Catatan Harian Muslim Jerman 
oleh: Murad Wilfred Hoffman 

Etika Muamalah Islam 
(Istambul, 22 Juli 1980) 

Ketika aku mendatangi lokasi pasar tertutup Istambul Timur (al-Kabali Syarasy), aku berhenti sebentar di depan tempat penjualan hadiah-hadiah suvenir. Saat itu tidak ada seorang penjaga pun, tiba-tiba penjaga toko sebelah menghampiriku, dan menawarkan barang-barang milik tetangga tokonya itu --tidak berusaha membujukku untuk membeli di tempatnya, dan tidak berusaha menjual demi keuntungannya. 

Di tempat lain, aku membayar tunai harga baju kulit yang telah dibuatkan bonnya dan akan dikirirnkan kepadaku sesampaiku di Jerman --aku tahu, aku akan menerima barangku itu, meskipun aku sama sekali belum pernah menjumpai pedagang itu sebelumnya. 

Pada kesempatan lain, istriku meminta pedagang perhiasan untuk menentukan harga permata murni miliknya. Pedagang itu kemudian mengambil perhiasan tersebut dan menghilang ke dalam selama setengah jam. Selama itu, ia menghubungi temannya yang lebih berpengalaman darinya dalam masalah perhiasan --dan kami tidak merasa gelisah, karena kami percaya bahwa kami akan mendapatkan kembali permata tersebut, bukan gantinya. 

Bagaimana menjelaskan prinsip-prinsip etika muamalah ini; seorang pedagang bersikap mementingkan pedagang lain, bukannya menampakkan dorongan kompetisi berdarah? Apakah sikap ini telah meningkat ke dalam dunia kasat mata di pasar Timur? Ataukah etika ditanamkan oleh prinsip-prinsip akhlak yang mulia lainnya yang berkembang pada kelompok-kelompok profesi dalam era sistem pemerintahan yang lama? 

Ataukah ia adalah hasil mazhab Qadariyyah dalam memandang proyek ekonomi? Atau ungkapan dari rasa persaudaraan kuat yang tercermin dalam dunia usaha? 

Etika muamalah Islam dihiasi muatan hakiki. Anda akan menyesal meletakkan sistem perekonomian Islam hanya sebagai alternatif pengganti. Meskipun etika semacam ini banyak kita temukan --terutama yang berkaitan dengan sistem bank nirlaba-- namun kita tidak menemukan satu pun contoh sistem dunia usaha yang bercorak Islam secara utuh. 

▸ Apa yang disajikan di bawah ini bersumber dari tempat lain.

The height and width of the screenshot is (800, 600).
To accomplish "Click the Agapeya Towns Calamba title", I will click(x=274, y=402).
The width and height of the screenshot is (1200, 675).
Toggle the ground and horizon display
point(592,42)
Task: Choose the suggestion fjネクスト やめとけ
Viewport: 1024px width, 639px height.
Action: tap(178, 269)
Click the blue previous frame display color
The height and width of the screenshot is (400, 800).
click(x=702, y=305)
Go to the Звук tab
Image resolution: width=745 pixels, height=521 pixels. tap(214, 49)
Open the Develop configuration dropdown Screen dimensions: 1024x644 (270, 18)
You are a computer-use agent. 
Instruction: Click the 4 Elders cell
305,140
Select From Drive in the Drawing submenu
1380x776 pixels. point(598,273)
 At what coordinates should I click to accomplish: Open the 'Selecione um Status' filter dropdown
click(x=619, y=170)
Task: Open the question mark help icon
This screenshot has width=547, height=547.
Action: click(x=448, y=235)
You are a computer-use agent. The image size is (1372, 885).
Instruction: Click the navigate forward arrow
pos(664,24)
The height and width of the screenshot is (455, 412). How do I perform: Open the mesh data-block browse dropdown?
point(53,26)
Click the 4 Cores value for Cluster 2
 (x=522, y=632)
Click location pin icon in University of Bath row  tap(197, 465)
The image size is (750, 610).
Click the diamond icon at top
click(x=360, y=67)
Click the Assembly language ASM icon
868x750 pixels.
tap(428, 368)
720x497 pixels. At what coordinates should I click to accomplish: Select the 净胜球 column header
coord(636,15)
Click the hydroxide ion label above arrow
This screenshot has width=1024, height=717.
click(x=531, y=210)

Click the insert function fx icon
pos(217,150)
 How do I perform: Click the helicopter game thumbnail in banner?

Salah satu sebab utama keadaan ini adalah tidak adanya sistem formal muamalah Islam yang telah tersusun dan sempurna, seperti bentuk Undang-Undang Dasar Republik Persatuan Jerman dan Undang-Undang Amerika Serikat. Al-Qur'an dan al-Hadits telah menggariskan, dalam banyak tempat, nilai-nilai pokok kerangka sistem ekonomi pasar yang bersendikan kepemilikan pribadi dan tanggung jawab sosial. 

Sedangkan kaidah-kaidah yang lebih terperinci yang telah ada, cakupannya hanya terbatas dalam masalah transaksi dan penentuan pajak, yang melarang riba dan muamalah yang mengandung unsur perjudian/spekulasi. 

Oleh karena itu, kita bisa menemukan substansi etika muamalah Islam dalam perintah-perintah moral Al-Qur'an yang berhubungan dengan masalah tersebut. Ia tidak banyak berbeda dengan dasar-dasar perekonomian Kristen. 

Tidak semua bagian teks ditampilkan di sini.